Favourable Outlook on Prawn and Salmon to Clock High Production Levels: Tassal Group Limited (ASX: TGR) is engaged in farming Atlantic salmon and tiger prawns and the processing and marketing salmon prawns and other seafood. During FY21, revenue was registered at $594.04 million, an increase of 5.6% YoY. The top-line was primarily supported by increased salmon domestic retail sales and prawn contribution. Statutory EBITDA for the period slipped by 17.7% and stood at $119.8 million, resulting from global & domestic pricing pressures and increased export supply chain costs. Operating EBITDA surged by 0.6% to $139.4 million due to reductions in the cost of efficiencies and growth in salmon and prawns to $0.33 per kg and $1.43 per kg, respectively.

Reported net debt surged by 60.7% and clocked at $317.8 million with upscaled leverage of 2.5x, up from 1.6x in the previous year. Gearing surged to 40.9% from 25.0% PcP, and undrawn debt facilities stood at $118.6 million out of the total available facility of $467.0 million. Cash and cash equivalents for the period was registered at $30.6 million. Considering the current financial position, TGR holds substantial headroom availability in cash and undrawn debt facility, focusing on maintaining appropriate financial access and minimising refinancing risk.

Outlook: Salmon production is expected to clock 41,000 hog tonnes in FY23 with salmon replacement and upgrade capex of approximately $50 million/annum. Prawn production remains on track to clock ~5,000 tonnes in FY22 as sales volume is supported by the Coles contract.

Valuation Methodology: EV/Sales Value Multiple Based Relative Valuation (Illustrative)

TGR Daily Technical Chart (Source: REFINITIV)

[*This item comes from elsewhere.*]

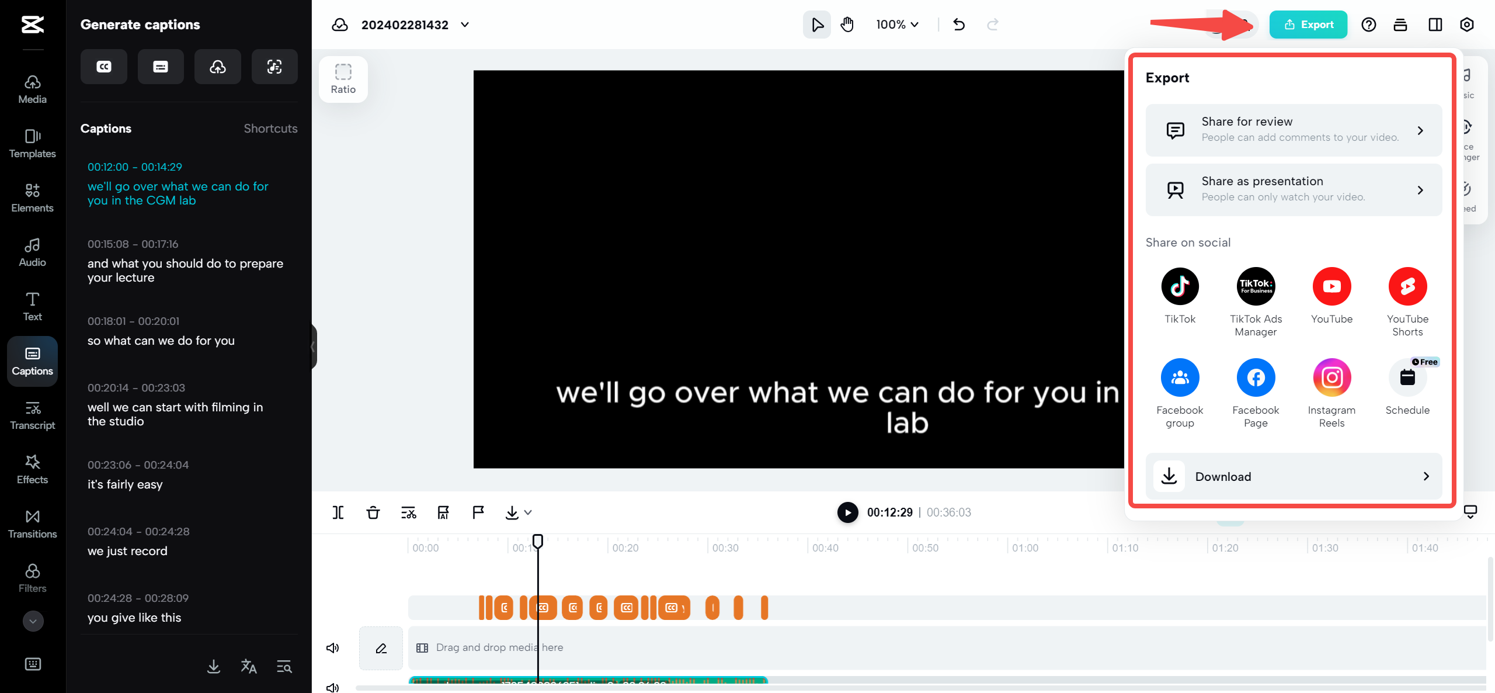Switch to the Transcript panel
The height and width of the screenshot is (693, 1495).
(32, 415)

Stock Recommendation: Over the last month, the stock of TGR went up by ~1.437%. The stock made a 52-weeks low and high of $3.160 and $3.970, respectively. The stock has been valued using the EV/Sales multiple-based illustrative relative valuation method and arrived at a target price with an upside of low double-digit (in percentage terms). The company can trade at a slight discount compared to its peers, considering bottom-line variability and high drawn facility. For valuation purposes, peers like Ridley Corporation Ltd (ASX: RIC), Elders Ltd (ASX: ELD), Australian Agricultural Company Ltd (ASX: AAC), and others have been considered. Considering the cost-efficient strategies, improved cash flow scenario, and valuation, we give a ‘Hold’ rating on the stock at the closing market price of $3.530, up by ~0.284% as of 31 January 2022.

Note 1: The reference data in this report has been partly sourced from REFINITIV.

Note 2: Investment decisions should be made depending on investors’ appetite on upside potential, risks, holding duration, and any previous holdings. Investors can consider exiting from the stock of the Target Price mentioned as per the Valuation has been achieved and subject to factors discussed above.